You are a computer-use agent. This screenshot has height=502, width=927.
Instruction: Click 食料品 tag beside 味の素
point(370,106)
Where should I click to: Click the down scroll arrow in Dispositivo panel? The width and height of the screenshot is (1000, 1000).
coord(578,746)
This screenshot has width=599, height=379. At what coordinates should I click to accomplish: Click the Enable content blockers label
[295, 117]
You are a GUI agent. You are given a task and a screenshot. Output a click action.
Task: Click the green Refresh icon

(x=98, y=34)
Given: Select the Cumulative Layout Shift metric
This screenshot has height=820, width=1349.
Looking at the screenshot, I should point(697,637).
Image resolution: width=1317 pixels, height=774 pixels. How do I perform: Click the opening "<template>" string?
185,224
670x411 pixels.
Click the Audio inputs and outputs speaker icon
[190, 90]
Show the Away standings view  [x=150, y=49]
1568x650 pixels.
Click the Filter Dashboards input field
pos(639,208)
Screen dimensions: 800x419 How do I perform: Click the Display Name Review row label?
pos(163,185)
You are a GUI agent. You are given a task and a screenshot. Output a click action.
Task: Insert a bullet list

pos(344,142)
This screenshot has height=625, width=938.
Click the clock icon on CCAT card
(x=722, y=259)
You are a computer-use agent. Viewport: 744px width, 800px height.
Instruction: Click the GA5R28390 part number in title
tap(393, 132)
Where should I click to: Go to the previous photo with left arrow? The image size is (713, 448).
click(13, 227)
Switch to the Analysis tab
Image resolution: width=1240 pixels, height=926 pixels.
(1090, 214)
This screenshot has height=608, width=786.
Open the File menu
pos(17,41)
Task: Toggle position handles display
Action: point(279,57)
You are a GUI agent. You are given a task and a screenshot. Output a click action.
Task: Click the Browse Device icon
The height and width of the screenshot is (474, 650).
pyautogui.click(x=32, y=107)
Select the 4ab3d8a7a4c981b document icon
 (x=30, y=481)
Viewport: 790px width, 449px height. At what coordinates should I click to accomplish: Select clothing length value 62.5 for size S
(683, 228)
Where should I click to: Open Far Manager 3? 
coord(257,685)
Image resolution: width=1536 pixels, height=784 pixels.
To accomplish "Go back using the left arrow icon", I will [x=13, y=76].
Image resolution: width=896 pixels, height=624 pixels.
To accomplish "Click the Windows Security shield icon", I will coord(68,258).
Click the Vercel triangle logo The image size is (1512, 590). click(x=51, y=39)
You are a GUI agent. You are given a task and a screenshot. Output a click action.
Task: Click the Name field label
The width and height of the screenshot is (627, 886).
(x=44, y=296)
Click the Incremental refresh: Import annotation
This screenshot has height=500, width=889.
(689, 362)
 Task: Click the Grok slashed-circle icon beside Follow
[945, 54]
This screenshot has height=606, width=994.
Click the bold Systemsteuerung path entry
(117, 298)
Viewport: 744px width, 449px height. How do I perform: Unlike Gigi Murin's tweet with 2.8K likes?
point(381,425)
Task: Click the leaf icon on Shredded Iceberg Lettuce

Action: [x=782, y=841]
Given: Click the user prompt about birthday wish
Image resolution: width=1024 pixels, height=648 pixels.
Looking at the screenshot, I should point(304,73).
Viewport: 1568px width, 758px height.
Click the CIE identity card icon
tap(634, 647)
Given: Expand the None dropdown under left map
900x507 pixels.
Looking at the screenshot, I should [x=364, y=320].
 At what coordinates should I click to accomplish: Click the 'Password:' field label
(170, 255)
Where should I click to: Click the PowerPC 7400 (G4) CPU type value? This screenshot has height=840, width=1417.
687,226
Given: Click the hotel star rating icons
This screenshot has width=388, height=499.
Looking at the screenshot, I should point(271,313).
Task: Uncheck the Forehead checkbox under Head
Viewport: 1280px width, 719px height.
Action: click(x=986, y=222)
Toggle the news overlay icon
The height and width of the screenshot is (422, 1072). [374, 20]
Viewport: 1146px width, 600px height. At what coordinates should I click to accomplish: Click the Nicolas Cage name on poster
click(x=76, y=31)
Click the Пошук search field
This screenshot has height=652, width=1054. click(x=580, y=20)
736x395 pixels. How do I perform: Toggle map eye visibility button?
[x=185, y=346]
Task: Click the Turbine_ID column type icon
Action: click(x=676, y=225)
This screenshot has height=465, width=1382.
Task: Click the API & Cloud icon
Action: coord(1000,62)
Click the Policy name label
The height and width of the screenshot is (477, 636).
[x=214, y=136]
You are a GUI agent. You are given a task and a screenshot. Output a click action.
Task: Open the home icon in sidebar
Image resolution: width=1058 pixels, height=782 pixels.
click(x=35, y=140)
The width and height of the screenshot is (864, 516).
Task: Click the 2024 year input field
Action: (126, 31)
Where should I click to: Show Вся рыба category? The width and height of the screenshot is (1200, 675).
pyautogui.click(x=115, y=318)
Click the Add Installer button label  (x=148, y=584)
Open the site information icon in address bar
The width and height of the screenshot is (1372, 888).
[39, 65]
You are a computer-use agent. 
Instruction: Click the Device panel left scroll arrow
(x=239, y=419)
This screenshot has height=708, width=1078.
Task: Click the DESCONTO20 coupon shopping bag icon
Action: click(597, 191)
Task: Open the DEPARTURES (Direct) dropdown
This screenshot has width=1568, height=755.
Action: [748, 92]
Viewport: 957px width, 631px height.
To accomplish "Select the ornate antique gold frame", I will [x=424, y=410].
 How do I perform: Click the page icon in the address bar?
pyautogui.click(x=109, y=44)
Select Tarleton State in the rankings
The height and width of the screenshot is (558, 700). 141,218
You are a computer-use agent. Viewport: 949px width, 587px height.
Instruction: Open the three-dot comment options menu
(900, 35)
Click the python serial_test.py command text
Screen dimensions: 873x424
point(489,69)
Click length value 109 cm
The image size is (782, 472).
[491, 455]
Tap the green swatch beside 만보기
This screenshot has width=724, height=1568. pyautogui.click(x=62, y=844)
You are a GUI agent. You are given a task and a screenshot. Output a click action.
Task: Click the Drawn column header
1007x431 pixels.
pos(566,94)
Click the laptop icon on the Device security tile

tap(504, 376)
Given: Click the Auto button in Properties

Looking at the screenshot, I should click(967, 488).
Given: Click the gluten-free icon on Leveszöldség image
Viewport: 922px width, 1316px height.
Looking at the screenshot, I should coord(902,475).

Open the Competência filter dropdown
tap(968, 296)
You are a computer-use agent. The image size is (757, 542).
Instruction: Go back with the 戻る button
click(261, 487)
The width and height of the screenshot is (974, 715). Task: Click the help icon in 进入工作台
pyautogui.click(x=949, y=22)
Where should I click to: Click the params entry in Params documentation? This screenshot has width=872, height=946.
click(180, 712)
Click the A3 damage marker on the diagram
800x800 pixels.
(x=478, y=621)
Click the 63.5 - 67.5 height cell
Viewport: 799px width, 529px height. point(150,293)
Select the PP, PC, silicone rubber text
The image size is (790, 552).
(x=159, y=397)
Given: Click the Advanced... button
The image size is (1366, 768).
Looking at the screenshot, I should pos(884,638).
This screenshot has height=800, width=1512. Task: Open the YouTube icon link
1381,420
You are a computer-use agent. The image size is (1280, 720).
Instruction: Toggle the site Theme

○ ○ ○ ○ ○

Transcribe every record above exactly as it appears.

You are a computer-use agent. This screenshot has height=502, width=927.
Instruction: Click 食料品 tag beside 味の素
point(370,106)
Where should I click to: Click the down scroll arrow in Dispositivo panel? The width and height of the screenshot is (1000, 1000).
coord(578,746)
This screenshot has width=599, height=379. At what coordinates should I click to accomplish: Click the Enable content blockers label
[295, 117]
You are a GUI agent. You are given a task and a screenshot. Output a click action.
Task: Click the green Refresh icon

(x=98, y=34)
Given: Select the Cumulative Layout Shift metric
This screenshot has height=820, width=1349.
Looking at the screenshot, I should point(697,637).
Image resolution: width=1317 pixels, height=774 pixels. How do I perform: Click the opening "<template>" string?
185,224
670x411 pixels.
Click the Audio inputs and outputs speaker icon
[190, 90]
Show the Away standings view  [x=150, y=49]
1568x650 pixels.
Click the Filter Dashboards input field
pos(639,208)
Screen dimensions: 800x419 How do I perform: Click the Display Name Review row label?
pos(163,185)
You are a GUI agent. You are given a task and a screenshot. Output a click action.
Task: Insert a bullet list

pos(344,142)
This screenshot has height=625, width=938.
Click the clock icon on CCAT card
(x=722, y=259)
You are a computer-use agent. Viewport: 744px width, 800px height.
Instruction: Click the GA5R28390 part number in title
tap(393, 132)
Where should I click to: Go to the previous photo with left arrow? The image size is (713, 448).
click(13, 227)
Switch to the Analysis tab
Image resolution: width=1240 pixels, height=926 pixels.
(1090, 214)
This screenshot has height=608, width=786.
Open the File menu
pos(17,41)
Task: Toggle position handles display
Action: point(279,57)
You are a GUI agent. You are given a task and a screenshot. Output a click action.
Task: Click the Browse Device icon
The height and width of the screenshot is (474, 650).
pyautogui.click(x=32, y=107)
Select the 4ab3d8a7a4c981b document icon
 (x=30, y=481)
Viewport: 790px width, 449px height. At what coordinates should I click to accomplish: Select clothing length value 62.5 for size S
(683, 228)
Where should I click to: Open Far Manager 3? 
coord(257,685)
Image resolution: width=1536 pixels, height=784 pixels.
To accomplish "Go back using the left arrow icon", I will [x=13, y=76].
Image resolution: width=896 pixels, height=624 pixels.
To accomplish "Click the Windows Security shield icon", I will coord(68,258).
Click the Vercel triangle logo The image size is (1512, 590). click(x=51, y=39)
You are a GUI agent. You are given a task and a screenshot. Output a click action.
Task: Click the Name field label
The width and height of the screenshot is (627, 886).
(x=44, y=296)
Click the Incremental refresh: Import annotation
This screenshot has height=500, width=889.
(689, 362)
 Task: Click the Grok slashed-circle icon beside Follow
[945, 54]
This screenshot has height=606, width=994.
Click the bold Systemsteuerung path entry
(117, 298)
Viewport: 744px width, 449px height. How do I perform: Unlike Gigi Murin's tweet with 2.8K likes?
point(381,425)
Task: Click the leaf icon on Shredded Iceberg Lettuce

Action: [x=782, y=841]
Given: Click the user prompt about birthday wish
Image resolution: width=1024 pixels, height=648 pixels.
Looking at the screenshot, I should point(304,73).
Viewport: 1568px width, 758px height.
Click the CIE identity card icon
tap(634, 647)
Given: Expand the None dropdown under left map
900x507 pixels.
Looking at the screenshot, I should [x=364, y=320].
 At what coordinates should I click to accomplish: Click the 'Password:' field label
(170, 255)
Where should I click to: Click the PowerPC 7400 (G4) CPU type value? This screenshot has height=840, width=1417.
687,226
Given: Click the hotel star rating icons
This screenshot has width=388, height=499.
Looking at the screenshot, I should point(271,313).
Task: Uncheck the Forehead checkbox under Head
Viewport: 1280px width, 719px height.
Action: click(x=986, y=222)
Toggle the news overlay icon
The height and width of the screenshot is (422, 1072). [374, 20]
Viewport: 1146px width, 600px height. At what coordinates should I click to accomplish: Click the Nicolas Cage name on poster
click(x=76, y=31)
Click the Пошук search field
This screenshot has height=652, width=1054. click(x=580, y=20)
736x395 pixels. How do I perform: Toggle map eye visibility button?
[x=185, y=346]
Task: Click the Turbine_ID column type icon
Action: click(x=676, y=225)
This screenshot has height=465, width=1382.
Task: Click the API & Cloud icon
Action: coord(1000,62)
Click the Policy name label
The height and width of the screenshot is (477, 636).
[x=214, y=136]
You are a GUI agent. You are given a task and a screenshot. Output a click action.
Task: Open the home icon in sidebar
Image resolution: width=1058 pixels, height=782 pixels.
click(x=35, y=140)
The width and height of the screenshot is (864, 516).
Task: Click the 2024 year input field
Action: (126, 31)
Where should I click to: Show Вся рыба category? The width and height of the screenshot is (1200, 675).
pyautogui.click(x=115, y=318)
Click the Add Installer button label  (x=148, y=584)
Open the site information icon in address bar
The width and height of the screenshot is (1372, 888).
[39, 65]
You are a computer-use agent. 
Instruction: Click the Device panel left scroll arrow
(x=239, y=419)
This screenshot has height=708, width=1078.
Task: Click the DESCONTO20 coupon shopping bag icon
Action: click(597, 191)
Task: Open the DEPARTURES (Direct) dropdown
This screenshot has width=1568, height=755.
Action: [748, 92]
Viewport: 957px width, 631px height.
To accomplish "Select the ornate antique gold frame", I will [x=424, y=410].
 How do I perform: Click the page icon in the address bar?
pyautogui.click(x=109, y=44)
Select Tarleton State in the rankings
The height and width of the screenshot is (558, 700). 141,218
You are a computer-use agent. Viewport: 949px width, 587px height.
Instruction: Open the three-dot comment options menu
(900, 35)
Click the python serial_test.py command text
Screen dimensions: 873x424
point(489,69)
Click length value 109 cm
The image size is (782, 472).
[491, 455]
Tap the green swatch beside 만보기
This screenshot has width=724, height=1568. pyautogui.click(x=62, y=844)
You are a GUI agent. You are given a task and a screenshot. Output a click action.
Task: Click the Drawn column header
1007x431 pixels.
pos(566,94)
Click the laptop icon on the Device security tile

tap(504, 376)
Given: Click the Auto button in Properties

Looking at the screenshot, I should click(967, 488).
Given: Click the gluten-free icon on Leveszöldség image
Viewport: 922px width, 1316px height.
Looking at the screenshot, I should coord(902,475).

Open the Competência filter dropdown
tap(968, 296)
You are a computer-use agent. The image size is (757, 542).
Instruction: Go back with the 戻る button
click(261, 487)
The width and height of the screenshot is (974, 715). Task: Click the help icon in 进入工作台
pyautogui.click(x=949, y=22)
Where should I click to: Click the params entry in Params documentation? This screenshot has width=872, height=946.
click(180, 712)
Click the A3 damage marker on the diagram
800x800 pixels.
(x=478, y=621)
Click the 63.5 - 67.5 height cell
Viewport: 799px width, 529px height. point(150,293)
Select the PP, PC, silicone rubber text
The image size is (790, 552).
(x=159, y=397)
Given: Click the Advanced... button
The image size is (1366, 768).
Looking at the screenshot, I should pos(884,638).
This screenshot has height=800, width=1512. Task: Open the YouTube icon link
1381,420
You are a computer-use agent. The image size is (1280, 720).
Instruction: Toggle the site Theme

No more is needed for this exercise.